L'appellation repose actuellement sur dix vignerons (12 domaines il y a dix ans). Le dernier à avoir changé de mains est le château Barbanau racheté en 2022 par Barbara et Romain Tchénio. Un domaine atypique qui produit 60% de rosés et seulement 20% de blancs qui devraient passer à 30% dans les prochaines années. A côté des cuvées tradition, les domaines développent également des cuvées parcellaires (Caganis au Bagnol, Bel Arme à Sainte-Magdeleine), et jouent sur les élevages en œufs ou en bois. Huit domaines sur dix sont certifiés en bio (sauf Cassis Bodin et Clos Sainte Magdeleine qui vient de renoncer à la certification pour le millésime 2024). Château Barbanau est même en biodynamie (Biodyvin). Sur une aire d'appellation de 230 hectares dans le parc régional des Calanques, 215 sont déjà plantés "mais il y a encore du potentiel" assure Jean-Louis Genovesi.
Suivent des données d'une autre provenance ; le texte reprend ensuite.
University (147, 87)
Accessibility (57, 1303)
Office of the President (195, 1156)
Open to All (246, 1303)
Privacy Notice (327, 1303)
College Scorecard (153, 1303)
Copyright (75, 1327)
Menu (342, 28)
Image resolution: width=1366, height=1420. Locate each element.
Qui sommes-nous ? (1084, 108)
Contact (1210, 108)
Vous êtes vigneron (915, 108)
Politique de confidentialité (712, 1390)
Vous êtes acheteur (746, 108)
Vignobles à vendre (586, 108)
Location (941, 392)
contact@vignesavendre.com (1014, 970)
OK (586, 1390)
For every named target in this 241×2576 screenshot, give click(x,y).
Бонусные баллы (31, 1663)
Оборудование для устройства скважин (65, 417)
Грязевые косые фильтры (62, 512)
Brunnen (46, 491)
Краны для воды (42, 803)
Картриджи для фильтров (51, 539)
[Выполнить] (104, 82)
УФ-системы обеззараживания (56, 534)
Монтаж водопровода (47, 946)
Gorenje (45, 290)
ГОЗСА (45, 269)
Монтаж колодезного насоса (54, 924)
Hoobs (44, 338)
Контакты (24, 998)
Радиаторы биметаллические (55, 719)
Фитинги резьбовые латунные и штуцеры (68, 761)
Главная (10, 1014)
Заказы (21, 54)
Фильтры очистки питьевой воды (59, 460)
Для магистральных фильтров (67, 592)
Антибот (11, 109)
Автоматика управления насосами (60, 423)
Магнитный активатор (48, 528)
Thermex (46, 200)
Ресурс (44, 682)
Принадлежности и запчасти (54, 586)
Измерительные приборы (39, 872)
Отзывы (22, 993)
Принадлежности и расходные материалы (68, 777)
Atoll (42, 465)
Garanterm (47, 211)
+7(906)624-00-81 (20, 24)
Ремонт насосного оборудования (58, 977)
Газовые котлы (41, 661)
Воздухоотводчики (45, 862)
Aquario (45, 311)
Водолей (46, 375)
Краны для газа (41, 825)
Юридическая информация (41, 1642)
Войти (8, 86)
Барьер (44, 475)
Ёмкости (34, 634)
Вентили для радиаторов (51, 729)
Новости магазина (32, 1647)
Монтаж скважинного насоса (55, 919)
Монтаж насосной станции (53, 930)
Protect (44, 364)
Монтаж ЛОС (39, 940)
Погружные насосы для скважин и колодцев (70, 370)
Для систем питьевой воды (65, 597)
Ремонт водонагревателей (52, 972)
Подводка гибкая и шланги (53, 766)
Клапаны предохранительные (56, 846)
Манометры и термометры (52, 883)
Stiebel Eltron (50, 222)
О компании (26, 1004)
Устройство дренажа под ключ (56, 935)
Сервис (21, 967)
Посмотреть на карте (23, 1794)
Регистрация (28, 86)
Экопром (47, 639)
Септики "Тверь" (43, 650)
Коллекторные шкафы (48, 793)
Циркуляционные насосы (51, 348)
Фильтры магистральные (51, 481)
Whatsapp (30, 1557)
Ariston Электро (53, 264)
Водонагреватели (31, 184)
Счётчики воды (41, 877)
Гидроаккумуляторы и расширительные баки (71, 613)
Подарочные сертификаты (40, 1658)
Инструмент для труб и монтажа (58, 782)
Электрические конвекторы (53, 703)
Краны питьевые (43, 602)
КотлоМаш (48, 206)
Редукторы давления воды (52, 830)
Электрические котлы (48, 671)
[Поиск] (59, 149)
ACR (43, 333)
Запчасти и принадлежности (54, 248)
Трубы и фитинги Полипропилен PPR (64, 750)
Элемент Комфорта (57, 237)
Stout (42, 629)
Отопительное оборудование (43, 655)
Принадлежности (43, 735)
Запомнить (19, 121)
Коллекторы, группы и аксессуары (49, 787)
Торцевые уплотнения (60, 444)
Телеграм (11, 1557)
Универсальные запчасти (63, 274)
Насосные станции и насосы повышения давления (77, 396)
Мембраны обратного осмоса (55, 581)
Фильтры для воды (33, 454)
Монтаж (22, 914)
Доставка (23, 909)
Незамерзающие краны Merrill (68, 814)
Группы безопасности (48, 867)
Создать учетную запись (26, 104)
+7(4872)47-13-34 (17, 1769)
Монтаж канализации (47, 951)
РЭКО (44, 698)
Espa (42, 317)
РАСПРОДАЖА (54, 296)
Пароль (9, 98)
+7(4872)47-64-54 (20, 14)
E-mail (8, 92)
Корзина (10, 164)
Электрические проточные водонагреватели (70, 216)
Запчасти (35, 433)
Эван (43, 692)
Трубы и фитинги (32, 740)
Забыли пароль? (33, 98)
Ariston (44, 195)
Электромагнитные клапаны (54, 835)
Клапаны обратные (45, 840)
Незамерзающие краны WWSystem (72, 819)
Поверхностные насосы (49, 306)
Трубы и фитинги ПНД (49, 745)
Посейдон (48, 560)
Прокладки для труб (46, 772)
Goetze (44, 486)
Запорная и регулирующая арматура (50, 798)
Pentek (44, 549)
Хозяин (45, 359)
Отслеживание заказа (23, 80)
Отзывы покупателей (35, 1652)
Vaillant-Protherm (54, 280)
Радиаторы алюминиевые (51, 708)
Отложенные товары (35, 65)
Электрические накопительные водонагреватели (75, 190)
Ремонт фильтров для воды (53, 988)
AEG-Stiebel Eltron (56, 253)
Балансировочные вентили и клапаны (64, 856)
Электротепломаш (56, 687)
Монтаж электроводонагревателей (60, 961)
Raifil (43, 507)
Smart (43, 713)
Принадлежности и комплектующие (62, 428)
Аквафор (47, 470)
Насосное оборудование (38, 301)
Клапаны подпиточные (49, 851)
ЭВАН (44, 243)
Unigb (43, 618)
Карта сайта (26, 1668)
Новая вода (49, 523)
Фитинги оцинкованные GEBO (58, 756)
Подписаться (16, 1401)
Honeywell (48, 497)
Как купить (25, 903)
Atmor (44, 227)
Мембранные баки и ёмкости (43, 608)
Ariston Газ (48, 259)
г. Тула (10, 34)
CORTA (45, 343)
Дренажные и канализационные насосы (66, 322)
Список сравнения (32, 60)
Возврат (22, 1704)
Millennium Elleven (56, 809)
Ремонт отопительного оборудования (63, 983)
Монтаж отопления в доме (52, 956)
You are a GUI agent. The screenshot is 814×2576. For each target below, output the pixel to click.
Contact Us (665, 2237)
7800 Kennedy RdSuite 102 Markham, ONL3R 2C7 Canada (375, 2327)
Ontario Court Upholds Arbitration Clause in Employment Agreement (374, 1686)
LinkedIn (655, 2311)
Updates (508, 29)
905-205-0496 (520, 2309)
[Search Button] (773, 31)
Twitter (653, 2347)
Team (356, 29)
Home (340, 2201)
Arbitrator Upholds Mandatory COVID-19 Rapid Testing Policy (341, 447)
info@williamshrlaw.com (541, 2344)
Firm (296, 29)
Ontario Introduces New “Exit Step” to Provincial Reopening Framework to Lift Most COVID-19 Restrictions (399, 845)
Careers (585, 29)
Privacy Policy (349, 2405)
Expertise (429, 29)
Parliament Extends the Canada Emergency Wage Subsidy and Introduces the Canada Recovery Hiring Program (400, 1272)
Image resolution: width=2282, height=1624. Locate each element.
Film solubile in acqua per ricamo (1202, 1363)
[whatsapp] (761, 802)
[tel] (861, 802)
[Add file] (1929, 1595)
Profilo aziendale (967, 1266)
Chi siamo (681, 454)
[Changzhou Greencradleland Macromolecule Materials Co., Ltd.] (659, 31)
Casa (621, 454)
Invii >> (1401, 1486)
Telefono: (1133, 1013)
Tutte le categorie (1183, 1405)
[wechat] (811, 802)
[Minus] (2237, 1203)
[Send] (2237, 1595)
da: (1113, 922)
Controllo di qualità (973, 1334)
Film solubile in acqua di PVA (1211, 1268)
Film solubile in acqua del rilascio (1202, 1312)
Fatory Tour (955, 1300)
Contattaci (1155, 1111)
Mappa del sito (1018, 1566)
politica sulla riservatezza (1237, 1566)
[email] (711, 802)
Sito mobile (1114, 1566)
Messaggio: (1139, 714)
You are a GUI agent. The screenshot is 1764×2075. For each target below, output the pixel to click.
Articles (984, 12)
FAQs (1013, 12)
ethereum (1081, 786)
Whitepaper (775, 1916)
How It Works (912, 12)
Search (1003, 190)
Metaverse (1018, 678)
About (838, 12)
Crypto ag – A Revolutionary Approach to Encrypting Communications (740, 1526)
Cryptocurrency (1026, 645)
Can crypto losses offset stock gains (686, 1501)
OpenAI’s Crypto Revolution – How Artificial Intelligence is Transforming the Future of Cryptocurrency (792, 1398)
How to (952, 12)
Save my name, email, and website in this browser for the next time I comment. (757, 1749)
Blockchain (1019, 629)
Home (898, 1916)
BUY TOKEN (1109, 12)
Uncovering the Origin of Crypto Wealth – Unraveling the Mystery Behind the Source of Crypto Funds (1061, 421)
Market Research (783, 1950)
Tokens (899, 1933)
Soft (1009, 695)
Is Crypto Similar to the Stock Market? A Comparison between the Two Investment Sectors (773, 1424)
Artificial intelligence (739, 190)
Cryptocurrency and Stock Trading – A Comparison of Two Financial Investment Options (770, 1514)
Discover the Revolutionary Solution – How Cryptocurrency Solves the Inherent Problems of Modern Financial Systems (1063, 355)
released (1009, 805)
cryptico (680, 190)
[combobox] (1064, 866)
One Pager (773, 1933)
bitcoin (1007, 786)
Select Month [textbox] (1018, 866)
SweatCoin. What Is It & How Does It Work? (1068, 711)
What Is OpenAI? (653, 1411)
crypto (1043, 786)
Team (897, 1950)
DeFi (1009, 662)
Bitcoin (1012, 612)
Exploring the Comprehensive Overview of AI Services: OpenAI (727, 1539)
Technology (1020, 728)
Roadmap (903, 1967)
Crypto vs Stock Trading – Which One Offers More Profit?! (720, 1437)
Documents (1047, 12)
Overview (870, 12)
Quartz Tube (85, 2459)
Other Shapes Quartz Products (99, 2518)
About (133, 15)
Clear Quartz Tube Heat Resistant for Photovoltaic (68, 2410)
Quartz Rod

Domaine du Paternel - Esprit de famille 2023 (AB)
Les plus vieilles vignes de marsanne, sauvignon, clairette élevés en demi-muids et foudres. Une note beurrée sur des fleurs blanches, des fruits blancs, des zestes d'agrumes, vif et minéral, d'une belle amertume saline en finale. (29 €)
Château de Fontcreuse - Pure Intense 2023 (AB)
Marsanne, ugni blanc et clairette élevés en barriques. Des amandes et des noisettes grillées portées par une note d'eucalyptus, des fruits blancs (pêche), une note beurrée et miellée. (26,50 €)
Cassis Bodin Cuvée Émile 2023
Marsanne, ugni blanc et clairette fermentés et élevés sous bois. Une note briochée, des arômes d'amandes, de verveine se prolongeant sur de beaux amers. (27 €)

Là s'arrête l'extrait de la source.